Closed tonyhutter closed 3 years ago
Even in post-stage, we need to call the BBAPI to determine whether the transfer succeeded. Ideally, our normal Create/Resume/Wait logic should handle that.
Where do things break down if we don't do this?
You're right, I'll move this block:
rc = axl_check_file_sizes(id);
if (rc == AXL_SUCCESS) {
/* Destination files are already the correct size, we're done */
kvtree_util_set_int(file_list, AXL_KEY_STATUS, AXL_STATUS_DEST);
goto end;
}
...to both axl_sync_resume()
& axl_pthread_resume()
, since in those cases the file size will always tell us if the transfer is complete or not.
Note that for SCR post_stage, we're finalizing the transfer from the login node, which isn't running the BB client, and thus can't check the BB transfer status. To get around this, poststage will do a AXL_XFER_SYNC resume on the old BB transfer, which just does the simple file size check and finalization. This could be problematic if the file size was correct, but the BB status wasn't "BBFULLSUCCESS". I'm not sure how you'd get around this though, short of running the BB client on the login node, or doing some ulgy pdsh call to a BB node to get the transfer status, or doing a CRC check on the file.
A couple of things.
This could be problematic if the file size was correct, but the BB status wasn't "BBFULLSUCCESS".
Yeah, that's exactly the point I'm worried about. There is no guarantee that a correct file size implies the file contents are correct. We have no control over how the BB software actually moves the bytes of a file. They may truncate to the correct size and then fill in the contents, or they may write the file in arbitrary order. Even if they tell us we could use the size in their implementation today, they might drop a software release tomorrow that breaks it. The agreement with IBM was that we'd check the BB transfer status.
Also, the poststage script won't technically run on a login node -- it runs on the job script node. I don't remember if the BBAPI is valid from the job script node, but I think the bbcmd is meant to work from the job script node. Somewhere in the IBM reports, I think they have example poststage scripts that wait on and check the status of a transfer. We'll need to copy what they did. We might have tested that in Ben's work, too.
In a quick search, here is the best example phase 2 stageout script I've seen so far:
https://github.com/IBM/CAST/blob/master/bb/scripts/stageout_user_phase2_bscfs.pl
This queries for the list of transfer handles and checks the status of each one.
Ah good, if the BBAPI is available in post-stage then we probably don't even need this PR. I'll do a quick sanity test.
@tonyhutter , I haven't tried the above bscfs script, but it should be a close fit to what we need. Does a modified version of that work as far as getting the set of transfer handles and the status for each one?
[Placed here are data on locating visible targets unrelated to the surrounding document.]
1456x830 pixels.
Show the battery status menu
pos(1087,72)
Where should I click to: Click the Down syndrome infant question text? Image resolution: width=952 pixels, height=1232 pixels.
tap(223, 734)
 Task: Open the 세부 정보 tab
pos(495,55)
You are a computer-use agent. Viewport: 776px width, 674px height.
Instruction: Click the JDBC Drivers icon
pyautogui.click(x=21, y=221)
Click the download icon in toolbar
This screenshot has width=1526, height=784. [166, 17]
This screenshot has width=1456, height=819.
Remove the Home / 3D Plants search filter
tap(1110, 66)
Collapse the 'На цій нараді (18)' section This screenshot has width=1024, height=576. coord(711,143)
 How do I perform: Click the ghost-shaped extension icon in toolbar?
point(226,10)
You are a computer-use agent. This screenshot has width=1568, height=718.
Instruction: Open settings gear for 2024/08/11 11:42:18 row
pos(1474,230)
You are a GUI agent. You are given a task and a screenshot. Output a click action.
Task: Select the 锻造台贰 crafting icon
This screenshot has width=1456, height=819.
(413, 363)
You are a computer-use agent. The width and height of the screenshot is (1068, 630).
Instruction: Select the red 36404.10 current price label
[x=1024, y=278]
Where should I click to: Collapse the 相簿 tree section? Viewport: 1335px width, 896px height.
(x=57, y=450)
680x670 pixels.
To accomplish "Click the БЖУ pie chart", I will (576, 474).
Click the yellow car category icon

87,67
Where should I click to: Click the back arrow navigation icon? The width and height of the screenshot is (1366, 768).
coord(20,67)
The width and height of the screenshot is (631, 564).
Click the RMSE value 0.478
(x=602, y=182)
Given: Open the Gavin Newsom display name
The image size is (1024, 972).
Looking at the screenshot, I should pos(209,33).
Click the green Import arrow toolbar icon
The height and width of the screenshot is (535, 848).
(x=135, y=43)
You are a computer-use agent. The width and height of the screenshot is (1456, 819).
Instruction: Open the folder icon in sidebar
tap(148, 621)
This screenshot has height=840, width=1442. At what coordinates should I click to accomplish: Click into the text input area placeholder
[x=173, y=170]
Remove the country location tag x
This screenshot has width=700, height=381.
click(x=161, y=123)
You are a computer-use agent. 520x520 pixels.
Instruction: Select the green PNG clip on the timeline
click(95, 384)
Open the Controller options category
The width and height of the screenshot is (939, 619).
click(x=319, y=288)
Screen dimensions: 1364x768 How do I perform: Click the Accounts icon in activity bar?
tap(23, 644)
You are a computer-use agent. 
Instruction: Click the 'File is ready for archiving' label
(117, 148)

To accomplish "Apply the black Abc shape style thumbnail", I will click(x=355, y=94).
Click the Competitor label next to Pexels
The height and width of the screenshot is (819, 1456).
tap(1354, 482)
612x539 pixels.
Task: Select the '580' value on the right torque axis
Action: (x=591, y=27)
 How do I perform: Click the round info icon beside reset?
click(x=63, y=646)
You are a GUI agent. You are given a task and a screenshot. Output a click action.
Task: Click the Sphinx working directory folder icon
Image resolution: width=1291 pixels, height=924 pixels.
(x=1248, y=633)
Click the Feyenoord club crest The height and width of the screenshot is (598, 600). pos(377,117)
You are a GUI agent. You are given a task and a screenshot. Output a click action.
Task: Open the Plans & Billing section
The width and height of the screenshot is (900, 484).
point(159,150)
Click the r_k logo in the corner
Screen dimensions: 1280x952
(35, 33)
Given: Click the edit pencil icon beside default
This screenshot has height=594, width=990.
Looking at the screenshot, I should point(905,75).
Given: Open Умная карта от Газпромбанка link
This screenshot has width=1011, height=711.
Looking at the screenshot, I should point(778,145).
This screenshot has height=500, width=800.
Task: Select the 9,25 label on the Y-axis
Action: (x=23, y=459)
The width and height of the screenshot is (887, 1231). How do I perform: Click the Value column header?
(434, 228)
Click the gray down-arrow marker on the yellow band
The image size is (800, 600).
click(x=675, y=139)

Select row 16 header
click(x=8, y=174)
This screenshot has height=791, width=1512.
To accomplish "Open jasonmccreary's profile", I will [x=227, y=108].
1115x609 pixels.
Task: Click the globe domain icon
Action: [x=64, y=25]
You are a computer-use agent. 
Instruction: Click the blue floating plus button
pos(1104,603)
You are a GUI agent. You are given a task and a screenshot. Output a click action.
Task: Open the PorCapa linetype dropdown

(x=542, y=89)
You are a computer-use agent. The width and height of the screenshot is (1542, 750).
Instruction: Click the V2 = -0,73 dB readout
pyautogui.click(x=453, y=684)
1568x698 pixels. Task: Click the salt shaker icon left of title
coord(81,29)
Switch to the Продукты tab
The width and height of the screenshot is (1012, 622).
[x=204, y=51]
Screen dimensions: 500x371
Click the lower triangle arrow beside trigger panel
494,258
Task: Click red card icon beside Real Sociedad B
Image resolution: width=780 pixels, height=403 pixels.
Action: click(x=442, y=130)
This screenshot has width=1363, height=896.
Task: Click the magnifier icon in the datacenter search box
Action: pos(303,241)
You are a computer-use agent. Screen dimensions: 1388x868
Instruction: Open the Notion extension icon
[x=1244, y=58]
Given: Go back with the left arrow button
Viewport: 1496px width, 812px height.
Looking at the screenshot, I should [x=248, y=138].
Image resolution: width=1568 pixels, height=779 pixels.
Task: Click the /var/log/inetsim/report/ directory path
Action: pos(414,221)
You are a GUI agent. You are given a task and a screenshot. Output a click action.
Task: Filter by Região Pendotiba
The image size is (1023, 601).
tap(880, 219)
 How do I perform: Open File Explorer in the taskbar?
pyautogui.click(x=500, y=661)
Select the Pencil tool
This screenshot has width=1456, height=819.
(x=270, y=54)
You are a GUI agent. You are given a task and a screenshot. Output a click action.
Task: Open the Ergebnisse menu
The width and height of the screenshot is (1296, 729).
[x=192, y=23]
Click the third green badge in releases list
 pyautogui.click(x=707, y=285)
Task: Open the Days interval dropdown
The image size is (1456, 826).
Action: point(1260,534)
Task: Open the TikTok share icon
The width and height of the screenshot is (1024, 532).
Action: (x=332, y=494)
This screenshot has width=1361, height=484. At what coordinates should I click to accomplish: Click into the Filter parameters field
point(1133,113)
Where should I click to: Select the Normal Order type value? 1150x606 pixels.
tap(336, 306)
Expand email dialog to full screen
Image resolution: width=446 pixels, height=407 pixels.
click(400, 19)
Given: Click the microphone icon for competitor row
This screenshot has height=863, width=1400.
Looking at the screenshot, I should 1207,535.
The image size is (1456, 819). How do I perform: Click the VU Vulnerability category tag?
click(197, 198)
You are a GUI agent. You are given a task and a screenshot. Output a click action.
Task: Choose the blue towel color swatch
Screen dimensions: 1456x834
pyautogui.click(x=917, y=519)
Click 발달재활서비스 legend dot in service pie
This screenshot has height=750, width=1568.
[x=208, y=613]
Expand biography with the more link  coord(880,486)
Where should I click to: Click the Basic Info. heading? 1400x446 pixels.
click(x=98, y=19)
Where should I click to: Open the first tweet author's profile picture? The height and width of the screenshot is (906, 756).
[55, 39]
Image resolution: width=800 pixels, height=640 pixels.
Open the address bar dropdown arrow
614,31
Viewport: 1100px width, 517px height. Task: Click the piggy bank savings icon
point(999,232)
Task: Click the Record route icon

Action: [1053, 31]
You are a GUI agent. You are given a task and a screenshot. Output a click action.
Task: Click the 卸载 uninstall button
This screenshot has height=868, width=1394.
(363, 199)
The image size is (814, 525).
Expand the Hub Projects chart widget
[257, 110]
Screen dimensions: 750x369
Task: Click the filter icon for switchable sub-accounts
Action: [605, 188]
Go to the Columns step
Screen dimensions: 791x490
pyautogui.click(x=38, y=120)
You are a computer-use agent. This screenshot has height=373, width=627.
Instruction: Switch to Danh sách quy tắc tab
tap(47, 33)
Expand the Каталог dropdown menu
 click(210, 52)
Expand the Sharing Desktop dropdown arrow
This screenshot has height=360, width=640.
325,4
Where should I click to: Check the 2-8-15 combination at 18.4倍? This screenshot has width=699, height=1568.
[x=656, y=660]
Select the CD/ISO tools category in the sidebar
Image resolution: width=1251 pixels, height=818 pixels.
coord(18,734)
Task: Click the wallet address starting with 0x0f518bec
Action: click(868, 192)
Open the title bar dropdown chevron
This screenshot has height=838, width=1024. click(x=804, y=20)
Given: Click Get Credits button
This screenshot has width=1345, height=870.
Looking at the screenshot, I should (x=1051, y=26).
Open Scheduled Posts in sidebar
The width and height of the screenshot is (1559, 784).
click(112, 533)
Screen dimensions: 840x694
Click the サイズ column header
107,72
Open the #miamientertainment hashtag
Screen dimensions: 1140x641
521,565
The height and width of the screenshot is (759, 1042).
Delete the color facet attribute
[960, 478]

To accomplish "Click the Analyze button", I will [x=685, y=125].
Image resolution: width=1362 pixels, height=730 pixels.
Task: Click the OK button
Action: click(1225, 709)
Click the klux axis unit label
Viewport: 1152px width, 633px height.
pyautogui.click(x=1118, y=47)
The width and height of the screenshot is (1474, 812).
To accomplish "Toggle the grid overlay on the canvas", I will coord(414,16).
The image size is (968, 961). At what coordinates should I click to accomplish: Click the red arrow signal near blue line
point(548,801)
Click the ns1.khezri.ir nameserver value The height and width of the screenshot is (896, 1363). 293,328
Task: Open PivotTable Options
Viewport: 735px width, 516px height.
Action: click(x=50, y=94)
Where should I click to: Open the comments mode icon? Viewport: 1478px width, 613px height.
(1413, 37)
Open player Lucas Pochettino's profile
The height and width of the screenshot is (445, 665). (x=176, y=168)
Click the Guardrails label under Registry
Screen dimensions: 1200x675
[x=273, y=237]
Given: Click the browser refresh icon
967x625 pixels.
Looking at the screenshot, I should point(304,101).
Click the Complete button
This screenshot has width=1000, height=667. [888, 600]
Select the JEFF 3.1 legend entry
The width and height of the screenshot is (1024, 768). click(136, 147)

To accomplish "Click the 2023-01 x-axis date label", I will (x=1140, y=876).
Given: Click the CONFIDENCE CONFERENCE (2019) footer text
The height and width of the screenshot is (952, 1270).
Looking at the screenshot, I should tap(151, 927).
@adammoody ideally I'd rather not do that, as you'd have AXL spawning off a perl script to test the transfer status, which is ugly.
If it turns out we're unable to check the transfer status in poststage, the we could checksum the source files, add the checksums to the state_file, and then verify the checksums in post_stage. Hopefully it doesn't come to that...
I'm finding that bbcmd
may be doing some things outside of the BBAPI to make it work on the post-stage node. I've opened:
Can't connect to bbproxy when calling BB_InitLibrary() in post-stage https://github.com/IBM/CAST/issues/1002
Yeah, I seem to remember that it's not valid to call the BBAPI from the launch nodes. I think the BBAPI is only valid from compute nodes. One has to use bbcmd from the launch nodes. Though I forget why.
@adammoody yea, Tom Gooding just confirmed that in the bug I opened. I asked him if it was sufficient to just check the file sizes and am waiting on an answer. That is, does the destination file size reported by the BBAPI/GPFS always represent valid data, or can the data be wrong if there was an error in the transfer or something.
Let's use bbcmd to check the transfer status. That was the plan we worked up with IBM when we co-designed this all with them.
@adammoody ok we'll spawn bbcmd
and scrap the output.
We can probably close this PR, since we're now spawning off bbcmd
to check the final transfer status when resuming BBAPI transfers.
This changes
AXL_Dispatch()
to first check the destination file sizes before resuming the copy. That way, if the files were already fully transferred at the time of resume, and the source files are gone (as would be the case with a SCR post-stage), then simply finalize the destination files (remove their ._AXL extension, apply metadata, etc).